▶ **Page excerpt**:
▶

# Chocoholics?



## mosesbotbol (Sep 21, 2005)

Anyone out there a chocoholic? What's your favorite brands?

I like 70% cocoa solids and my favorite brands are: Frey and Weiss


----------



## Warhorse545 (Oct 16, 2005)

Not a big fan of the stuff myself. But then I do not eat ice cream either 

I might have some over the holidays and there was one brand I did not mind too much. Amedei I like the dark dark dark stuff like the 70% type cocoa. I guess because it is not as sweet.  Has a lady at work that got it in from time to time and she always saved a square for me. I think I got a bag of kisses some here in the back of the fridge that is at least 5 years old. Does it age like cigars????? :r

Ran across this site looking for that brand and you might find it interesting Mosesbotbol.

http://www.chocolatetradingco.com/mainpage.asp

Stacey


----------



## oddball (Feb 14, 2006)

I like Scharfefen Berger cholcolate; 62% for "high-end" eating, 70% for baking.

Hersheys and See's candy for my occasional snacking.


----------



## dayplanner (Dec 11, 1997)

I like hershey's with almonds


----------



## qwerty1500 (Feb 24, 2006)

◀

▶ **Data section**:
▶

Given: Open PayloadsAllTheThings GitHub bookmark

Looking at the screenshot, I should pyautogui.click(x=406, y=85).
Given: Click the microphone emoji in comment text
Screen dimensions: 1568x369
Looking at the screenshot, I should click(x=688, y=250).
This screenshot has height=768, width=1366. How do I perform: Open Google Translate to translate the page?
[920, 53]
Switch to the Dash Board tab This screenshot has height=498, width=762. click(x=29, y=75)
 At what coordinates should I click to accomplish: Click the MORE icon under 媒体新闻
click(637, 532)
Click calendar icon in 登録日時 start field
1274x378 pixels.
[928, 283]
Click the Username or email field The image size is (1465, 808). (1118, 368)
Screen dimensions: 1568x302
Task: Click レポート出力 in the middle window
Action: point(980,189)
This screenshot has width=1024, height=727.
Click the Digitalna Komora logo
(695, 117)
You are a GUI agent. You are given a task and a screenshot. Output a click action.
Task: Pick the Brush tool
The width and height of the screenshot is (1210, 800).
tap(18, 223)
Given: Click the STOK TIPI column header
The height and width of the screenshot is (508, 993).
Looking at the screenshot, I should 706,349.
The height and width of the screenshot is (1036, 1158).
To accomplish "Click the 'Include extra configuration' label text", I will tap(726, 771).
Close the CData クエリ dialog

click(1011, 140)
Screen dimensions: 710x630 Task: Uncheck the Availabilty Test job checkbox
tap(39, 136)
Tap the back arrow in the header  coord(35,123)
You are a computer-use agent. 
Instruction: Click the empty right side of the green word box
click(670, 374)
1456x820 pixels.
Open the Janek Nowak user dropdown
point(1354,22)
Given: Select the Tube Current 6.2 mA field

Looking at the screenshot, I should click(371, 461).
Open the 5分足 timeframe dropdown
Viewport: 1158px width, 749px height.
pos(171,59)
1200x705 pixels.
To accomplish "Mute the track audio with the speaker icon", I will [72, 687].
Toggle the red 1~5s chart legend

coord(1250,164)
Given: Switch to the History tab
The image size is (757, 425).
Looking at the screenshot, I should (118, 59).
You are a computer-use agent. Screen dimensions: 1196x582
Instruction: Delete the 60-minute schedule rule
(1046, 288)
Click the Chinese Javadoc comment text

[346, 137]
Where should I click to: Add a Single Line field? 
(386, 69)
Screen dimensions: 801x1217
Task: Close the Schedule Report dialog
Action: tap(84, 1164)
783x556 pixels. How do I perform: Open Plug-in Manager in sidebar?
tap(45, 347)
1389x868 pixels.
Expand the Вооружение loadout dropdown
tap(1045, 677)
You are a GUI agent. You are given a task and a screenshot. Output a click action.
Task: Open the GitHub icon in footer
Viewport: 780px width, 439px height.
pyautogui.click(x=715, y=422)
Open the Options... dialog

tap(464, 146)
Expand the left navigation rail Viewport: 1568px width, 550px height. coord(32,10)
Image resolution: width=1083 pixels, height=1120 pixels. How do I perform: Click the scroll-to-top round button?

◀

▶ **The tasks**:
1) In the chocolate thread, which two brands does mosesbotbol name as favorites?
2) In the chocolate thread, copy the passage from "## oddball (Feb" up to and including "(Dec 11, 1997)" word for word.
3) How would you put the line "I like hershey's with almonds" from the chocolate thread into Spanish?

▶ **Exercise responses**:
1) Frey and Weiss

2)
## oddball (Feb 14, 2006)

I like Scharfefen Berger cholcolate; 62% for "high-end" eating, 70% for baking.

Hersheys and See's candy for my occasional snacking.


----------



## dayplanner (Dec 11, 1997)

3) Me gusta el Hershey's con almendras.